• EXERCISE
Every line below that holds the string "header" should be copied out.

* * * * *

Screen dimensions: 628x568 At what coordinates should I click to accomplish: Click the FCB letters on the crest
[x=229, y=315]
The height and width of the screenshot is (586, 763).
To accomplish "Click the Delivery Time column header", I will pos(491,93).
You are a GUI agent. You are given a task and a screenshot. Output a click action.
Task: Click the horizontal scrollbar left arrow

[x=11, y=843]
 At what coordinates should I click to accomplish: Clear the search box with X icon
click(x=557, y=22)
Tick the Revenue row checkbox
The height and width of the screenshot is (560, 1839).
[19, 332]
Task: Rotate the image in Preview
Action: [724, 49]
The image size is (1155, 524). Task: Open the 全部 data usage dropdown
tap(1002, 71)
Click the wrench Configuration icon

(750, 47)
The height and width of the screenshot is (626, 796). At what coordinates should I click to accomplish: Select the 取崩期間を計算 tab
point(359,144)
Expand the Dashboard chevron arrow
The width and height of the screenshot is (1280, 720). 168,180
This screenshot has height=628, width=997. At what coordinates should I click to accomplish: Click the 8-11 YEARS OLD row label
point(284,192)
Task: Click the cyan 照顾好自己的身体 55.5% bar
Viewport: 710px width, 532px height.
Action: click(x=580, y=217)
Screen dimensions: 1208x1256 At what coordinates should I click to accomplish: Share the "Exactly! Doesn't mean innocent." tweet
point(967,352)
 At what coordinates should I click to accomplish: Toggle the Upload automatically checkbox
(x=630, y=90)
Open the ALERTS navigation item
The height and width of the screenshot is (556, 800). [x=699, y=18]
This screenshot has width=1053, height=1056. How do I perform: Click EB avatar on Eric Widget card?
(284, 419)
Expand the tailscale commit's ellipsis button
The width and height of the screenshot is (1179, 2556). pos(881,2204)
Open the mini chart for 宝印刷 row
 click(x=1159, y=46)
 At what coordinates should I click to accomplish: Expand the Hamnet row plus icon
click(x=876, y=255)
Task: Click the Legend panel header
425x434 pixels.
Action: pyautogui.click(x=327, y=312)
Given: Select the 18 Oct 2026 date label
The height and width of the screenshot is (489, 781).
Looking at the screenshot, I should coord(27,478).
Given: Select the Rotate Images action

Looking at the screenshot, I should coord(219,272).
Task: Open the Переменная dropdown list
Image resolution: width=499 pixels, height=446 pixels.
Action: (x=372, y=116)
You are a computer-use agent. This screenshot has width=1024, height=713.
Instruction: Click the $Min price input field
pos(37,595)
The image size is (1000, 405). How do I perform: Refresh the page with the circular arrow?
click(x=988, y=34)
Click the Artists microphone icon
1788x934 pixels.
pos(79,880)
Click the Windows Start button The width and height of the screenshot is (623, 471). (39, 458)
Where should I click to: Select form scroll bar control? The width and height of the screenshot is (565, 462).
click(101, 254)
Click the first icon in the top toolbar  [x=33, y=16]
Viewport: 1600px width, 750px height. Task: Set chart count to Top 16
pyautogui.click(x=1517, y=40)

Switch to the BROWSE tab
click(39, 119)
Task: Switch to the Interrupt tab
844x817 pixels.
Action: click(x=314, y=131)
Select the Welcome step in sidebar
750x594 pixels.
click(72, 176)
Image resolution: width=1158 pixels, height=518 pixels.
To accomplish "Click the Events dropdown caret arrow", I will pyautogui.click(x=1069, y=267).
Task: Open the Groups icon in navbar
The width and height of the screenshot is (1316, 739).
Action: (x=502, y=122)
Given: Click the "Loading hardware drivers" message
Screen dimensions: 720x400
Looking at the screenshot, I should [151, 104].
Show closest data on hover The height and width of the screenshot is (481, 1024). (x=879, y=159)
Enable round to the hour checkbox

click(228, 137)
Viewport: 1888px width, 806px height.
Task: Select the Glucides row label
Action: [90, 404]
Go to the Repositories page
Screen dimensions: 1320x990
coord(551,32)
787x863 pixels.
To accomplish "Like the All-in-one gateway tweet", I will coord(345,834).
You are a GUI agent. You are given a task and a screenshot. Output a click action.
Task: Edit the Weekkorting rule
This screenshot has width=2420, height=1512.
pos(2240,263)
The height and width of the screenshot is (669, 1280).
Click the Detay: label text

* * * * *

• TASK RESULT
To accomplish "Click the Delivery Time column header", I will pos(491,93).
Task: Click the Legend panel header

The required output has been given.